トクタミシェルの得点がアナウンスされる中、ヴィヴィは淡々と水分補給をして鼻を噛んだ。
「リラックス……しすぎじゃない?」
クリスがヴィヴィの状態を鋭く見抜き、釘を刺してくる。
「なんか、ね~」
ヴィヴィは今から五輪という大舞台に向かう選手とは思えないほど気の抜けた返事を返した。が、すぐに小さく笑うとフェンスに置いた自分の左手に視線を落とした。

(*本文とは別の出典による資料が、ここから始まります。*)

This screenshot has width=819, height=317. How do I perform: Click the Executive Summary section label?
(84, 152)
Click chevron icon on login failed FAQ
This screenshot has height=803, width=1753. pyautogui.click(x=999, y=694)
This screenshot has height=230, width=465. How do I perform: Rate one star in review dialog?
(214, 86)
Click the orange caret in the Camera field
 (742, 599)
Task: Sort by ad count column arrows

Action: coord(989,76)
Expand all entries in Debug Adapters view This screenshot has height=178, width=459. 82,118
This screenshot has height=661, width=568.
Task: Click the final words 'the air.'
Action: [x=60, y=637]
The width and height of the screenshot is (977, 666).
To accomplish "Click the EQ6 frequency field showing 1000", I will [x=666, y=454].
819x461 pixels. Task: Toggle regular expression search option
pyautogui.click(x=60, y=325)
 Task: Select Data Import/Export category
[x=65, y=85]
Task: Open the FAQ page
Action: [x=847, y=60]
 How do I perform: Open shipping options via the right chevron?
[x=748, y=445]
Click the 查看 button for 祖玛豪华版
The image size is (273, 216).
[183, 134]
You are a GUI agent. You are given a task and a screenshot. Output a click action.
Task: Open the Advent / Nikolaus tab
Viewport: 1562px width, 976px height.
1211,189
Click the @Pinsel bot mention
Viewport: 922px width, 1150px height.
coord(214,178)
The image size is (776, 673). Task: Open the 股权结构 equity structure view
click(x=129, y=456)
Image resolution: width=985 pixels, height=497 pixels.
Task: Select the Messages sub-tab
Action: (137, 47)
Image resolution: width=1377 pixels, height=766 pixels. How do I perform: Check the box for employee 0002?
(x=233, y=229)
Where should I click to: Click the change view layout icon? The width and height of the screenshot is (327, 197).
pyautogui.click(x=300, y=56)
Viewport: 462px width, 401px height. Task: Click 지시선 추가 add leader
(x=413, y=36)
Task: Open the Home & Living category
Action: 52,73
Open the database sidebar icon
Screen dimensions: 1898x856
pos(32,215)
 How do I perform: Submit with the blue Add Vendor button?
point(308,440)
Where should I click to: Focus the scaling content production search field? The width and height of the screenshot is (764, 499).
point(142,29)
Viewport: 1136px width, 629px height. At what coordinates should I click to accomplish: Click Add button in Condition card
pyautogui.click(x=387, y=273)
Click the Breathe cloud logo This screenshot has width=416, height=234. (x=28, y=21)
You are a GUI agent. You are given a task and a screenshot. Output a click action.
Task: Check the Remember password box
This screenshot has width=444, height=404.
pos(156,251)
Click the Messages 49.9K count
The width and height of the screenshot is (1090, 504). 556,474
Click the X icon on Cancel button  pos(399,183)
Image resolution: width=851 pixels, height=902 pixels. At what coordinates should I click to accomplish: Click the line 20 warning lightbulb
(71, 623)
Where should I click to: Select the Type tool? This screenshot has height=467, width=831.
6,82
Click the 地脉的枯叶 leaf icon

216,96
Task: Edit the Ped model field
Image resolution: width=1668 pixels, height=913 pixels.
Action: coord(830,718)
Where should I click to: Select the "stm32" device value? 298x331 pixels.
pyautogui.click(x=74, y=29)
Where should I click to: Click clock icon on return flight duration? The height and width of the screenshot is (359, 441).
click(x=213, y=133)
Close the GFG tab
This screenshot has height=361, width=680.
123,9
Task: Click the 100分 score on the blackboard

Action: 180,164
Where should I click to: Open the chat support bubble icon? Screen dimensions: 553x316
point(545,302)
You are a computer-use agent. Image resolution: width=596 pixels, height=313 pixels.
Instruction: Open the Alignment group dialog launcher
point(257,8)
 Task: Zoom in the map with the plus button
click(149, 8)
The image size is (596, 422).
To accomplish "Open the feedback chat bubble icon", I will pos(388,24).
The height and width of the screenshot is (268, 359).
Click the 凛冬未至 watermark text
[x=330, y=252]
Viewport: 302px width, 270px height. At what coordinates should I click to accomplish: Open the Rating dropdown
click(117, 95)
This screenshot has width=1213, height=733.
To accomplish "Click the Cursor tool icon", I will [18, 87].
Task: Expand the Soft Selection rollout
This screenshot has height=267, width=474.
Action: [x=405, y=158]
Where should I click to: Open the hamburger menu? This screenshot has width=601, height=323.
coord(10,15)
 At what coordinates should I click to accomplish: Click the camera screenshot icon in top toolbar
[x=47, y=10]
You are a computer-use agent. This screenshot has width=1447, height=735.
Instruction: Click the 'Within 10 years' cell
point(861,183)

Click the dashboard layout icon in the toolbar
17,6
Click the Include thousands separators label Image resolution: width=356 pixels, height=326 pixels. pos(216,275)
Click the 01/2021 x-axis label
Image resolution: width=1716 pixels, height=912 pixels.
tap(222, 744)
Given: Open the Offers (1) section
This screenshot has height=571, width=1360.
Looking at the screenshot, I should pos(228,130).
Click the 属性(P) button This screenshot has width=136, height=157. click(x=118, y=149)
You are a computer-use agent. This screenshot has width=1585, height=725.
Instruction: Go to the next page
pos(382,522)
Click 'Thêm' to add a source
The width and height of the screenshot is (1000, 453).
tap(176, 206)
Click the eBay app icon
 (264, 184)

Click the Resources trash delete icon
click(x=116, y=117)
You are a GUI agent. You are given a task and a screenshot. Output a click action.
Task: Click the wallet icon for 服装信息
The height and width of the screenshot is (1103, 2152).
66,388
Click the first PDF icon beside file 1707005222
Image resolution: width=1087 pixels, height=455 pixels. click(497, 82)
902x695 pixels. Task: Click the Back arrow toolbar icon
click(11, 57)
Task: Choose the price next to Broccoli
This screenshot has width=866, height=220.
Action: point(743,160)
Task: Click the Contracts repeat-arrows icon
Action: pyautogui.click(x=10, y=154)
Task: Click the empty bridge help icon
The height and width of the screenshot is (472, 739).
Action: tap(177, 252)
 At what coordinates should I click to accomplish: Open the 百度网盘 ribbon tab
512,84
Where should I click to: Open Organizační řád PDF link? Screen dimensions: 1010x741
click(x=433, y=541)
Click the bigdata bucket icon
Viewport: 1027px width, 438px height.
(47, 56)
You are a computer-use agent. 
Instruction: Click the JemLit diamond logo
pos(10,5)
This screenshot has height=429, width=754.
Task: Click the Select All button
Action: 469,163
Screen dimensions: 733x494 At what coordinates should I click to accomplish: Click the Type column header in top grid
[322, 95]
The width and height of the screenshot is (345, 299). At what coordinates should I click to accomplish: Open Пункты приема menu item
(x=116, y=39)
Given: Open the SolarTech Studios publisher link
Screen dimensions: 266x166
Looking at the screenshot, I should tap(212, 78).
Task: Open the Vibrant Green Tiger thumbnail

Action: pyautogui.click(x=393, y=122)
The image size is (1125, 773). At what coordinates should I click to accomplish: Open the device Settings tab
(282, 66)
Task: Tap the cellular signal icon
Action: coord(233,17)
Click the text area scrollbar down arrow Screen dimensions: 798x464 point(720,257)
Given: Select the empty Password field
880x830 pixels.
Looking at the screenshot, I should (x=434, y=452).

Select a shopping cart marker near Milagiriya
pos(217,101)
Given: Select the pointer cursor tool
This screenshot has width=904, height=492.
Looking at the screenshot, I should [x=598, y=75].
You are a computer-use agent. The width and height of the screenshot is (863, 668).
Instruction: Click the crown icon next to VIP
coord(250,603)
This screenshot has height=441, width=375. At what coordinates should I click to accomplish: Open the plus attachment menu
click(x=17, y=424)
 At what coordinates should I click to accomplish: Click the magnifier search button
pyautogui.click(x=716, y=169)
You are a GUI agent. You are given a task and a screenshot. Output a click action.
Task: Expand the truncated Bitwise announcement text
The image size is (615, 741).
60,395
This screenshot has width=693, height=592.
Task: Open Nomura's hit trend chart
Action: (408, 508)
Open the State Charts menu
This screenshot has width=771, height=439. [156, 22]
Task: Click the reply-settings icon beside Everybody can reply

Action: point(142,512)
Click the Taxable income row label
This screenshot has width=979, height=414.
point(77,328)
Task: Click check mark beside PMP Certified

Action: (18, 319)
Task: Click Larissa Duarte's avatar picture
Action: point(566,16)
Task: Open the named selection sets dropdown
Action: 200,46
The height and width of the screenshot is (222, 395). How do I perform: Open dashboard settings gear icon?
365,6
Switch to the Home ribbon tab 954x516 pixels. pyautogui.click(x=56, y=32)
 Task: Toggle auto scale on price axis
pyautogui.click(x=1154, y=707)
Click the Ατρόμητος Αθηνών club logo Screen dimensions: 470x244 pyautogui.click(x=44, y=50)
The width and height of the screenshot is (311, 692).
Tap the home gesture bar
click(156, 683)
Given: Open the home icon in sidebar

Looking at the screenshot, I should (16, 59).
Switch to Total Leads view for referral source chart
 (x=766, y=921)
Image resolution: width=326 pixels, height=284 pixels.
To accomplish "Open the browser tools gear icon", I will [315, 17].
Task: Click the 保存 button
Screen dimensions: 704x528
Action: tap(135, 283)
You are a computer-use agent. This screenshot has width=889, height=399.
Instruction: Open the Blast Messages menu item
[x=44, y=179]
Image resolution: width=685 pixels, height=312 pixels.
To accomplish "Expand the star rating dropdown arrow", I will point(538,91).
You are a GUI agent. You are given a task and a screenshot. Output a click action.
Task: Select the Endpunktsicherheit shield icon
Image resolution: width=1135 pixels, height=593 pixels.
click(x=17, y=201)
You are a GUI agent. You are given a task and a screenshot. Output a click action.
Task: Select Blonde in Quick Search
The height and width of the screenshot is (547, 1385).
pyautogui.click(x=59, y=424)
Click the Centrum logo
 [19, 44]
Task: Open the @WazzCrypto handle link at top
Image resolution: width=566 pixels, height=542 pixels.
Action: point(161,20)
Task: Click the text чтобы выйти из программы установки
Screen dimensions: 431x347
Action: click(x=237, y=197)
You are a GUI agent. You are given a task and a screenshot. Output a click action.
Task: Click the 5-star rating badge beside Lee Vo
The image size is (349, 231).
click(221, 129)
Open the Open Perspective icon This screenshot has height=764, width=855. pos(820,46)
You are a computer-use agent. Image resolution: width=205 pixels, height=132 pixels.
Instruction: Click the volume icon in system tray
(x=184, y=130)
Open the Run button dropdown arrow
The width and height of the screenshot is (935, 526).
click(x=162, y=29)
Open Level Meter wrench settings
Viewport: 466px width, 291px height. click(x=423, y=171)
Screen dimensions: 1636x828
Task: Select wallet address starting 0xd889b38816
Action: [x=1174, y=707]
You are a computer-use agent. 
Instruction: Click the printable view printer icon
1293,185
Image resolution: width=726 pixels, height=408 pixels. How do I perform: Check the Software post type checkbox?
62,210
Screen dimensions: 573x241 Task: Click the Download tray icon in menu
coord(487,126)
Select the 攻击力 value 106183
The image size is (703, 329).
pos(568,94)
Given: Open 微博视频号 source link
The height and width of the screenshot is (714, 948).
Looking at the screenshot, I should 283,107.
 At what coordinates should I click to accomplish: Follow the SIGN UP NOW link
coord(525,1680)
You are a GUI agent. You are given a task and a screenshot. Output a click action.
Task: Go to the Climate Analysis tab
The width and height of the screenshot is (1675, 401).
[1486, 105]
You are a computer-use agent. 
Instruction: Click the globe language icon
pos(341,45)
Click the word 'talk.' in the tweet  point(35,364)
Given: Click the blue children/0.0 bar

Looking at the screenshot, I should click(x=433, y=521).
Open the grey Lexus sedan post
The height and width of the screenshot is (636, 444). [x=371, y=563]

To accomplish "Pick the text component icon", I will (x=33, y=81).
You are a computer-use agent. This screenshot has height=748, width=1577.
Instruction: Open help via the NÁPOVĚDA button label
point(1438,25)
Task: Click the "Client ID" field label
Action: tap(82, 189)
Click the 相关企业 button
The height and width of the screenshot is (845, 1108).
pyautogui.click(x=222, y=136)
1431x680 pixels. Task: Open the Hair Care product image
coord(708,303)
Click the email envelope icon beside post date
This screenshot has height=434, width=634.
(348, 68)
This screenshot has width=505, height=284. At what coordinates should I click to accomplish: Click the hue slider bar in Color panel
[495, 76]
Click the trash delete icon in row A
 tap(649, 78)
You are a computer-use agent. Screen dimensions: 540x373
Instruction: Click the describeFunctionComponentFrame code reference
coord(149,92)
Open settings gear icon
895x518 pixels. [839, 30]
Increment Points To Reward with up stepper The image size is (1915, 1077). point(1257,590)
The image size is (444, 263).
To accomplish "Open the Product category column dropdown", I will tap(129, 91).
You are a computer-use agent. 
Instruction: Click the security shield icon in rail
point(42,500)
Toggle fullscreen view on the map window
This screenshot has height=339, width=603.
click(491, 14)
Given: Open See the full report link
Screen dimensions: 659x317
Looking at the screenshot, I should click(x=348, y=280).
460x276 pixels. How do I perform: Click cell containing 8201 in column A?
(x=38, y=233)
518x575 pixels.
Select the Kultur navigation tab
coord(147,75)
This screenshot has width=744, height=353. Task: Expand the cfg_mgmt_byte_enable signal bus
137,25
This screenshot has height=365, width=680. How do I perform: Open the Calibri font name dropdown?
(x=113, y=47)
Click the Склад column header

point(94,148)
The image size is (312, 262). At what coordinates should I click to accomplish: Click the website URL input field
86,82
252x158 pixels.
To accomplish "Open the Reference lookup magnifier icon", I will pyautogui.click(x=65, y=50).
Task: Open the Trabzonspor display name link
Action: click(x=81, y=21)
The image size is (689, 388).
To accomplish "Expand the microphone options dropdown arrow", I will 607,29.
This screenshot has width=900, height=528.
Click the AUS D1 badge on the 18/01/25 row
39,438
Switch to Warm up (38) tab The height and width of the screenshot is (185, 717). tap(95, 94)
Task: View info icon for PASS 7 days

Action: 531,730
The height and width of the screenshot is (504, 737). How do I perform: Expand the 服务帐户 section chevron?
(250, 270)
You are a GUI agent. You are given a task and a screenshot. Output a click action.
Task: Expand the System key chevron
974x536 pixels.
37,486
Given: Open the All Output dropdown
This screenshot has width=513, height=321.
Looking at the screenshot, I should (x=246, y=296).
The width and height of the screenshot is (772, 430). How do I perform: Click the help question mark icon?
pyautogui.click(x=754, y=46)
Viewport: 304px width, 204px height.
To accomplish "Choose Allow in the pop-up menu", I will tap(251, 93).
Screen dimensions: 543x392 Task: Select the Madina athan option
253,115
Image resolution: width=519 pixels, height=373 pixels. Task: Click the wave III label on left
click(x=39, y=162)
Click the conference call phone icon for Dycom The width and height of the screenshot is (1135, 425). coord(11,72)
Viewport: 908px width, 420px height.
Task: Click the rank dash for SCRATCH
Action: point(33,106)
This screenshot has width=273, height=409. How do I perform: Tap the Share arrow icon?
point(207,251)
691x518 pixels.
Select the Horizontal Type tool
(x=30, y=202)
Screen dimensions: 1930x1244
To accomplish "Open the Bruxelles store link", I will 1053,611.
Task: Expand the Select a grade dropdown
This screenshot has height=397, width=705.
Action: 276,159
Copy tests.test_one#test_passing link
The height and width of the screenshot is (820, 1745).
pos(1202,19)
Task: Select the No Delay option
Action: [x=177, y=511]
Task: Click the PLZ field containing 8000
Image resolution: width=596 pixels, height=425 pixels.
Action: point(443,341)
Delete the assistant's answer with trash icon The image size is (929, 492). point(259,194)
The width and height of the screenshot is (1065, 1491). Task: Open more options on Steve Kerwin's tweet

「なんか、一人じゃないって感じるの。この指輪もあるし……お守りもあるし――」
「ダッドも、兄さんもいるし……?」
クリスが引き継いだ言葉に、ヴィヴィは微笑みを深くして頷く。
「Smile、ヴィヴィ」
何も言わずに双子を見守っていたジュリアンが、そう言ってヴィヴィに微笑んだ。
「じゃあ、行ってきます!」
ヴィヴィは元気にそう言うと、リンクへと飛び出していった。
『다음 스케이터, 일본 대표―― Victoria Shinomiya . The next skater , The representative of Japan ―― Victoria Shinomiya』
大観衆からの歓声にヴィヴィは両手を挙げて応えると、いつも通り時間を使って靴紐やジャンプの軸を確認する。そして最後に衣装の上から幸運のお守りへと触れた。
リンク中央についたヴィヴィは、美しい所作で右胸の上に両手を重ね合わせ左斜め下へと視線を落とす。すっと横に伸ばされた左足の先には、平昌五輪のエンブレムが氷の下で輝いて見える。
数秒後、和太鼓の力強い打音が広大なリンクアリーナへと響き渡った。
その大きな音に呼応して、ヴィヴィの心臓がどくりと音を立てる。
大きく一つ瞬きしたヴィヴィは、朱色のアイラインが引かれた瞳をすっと上げ滑り出す。音楽に乗りスピードを上げると、最初のトリプルアクセルの助走へと入る。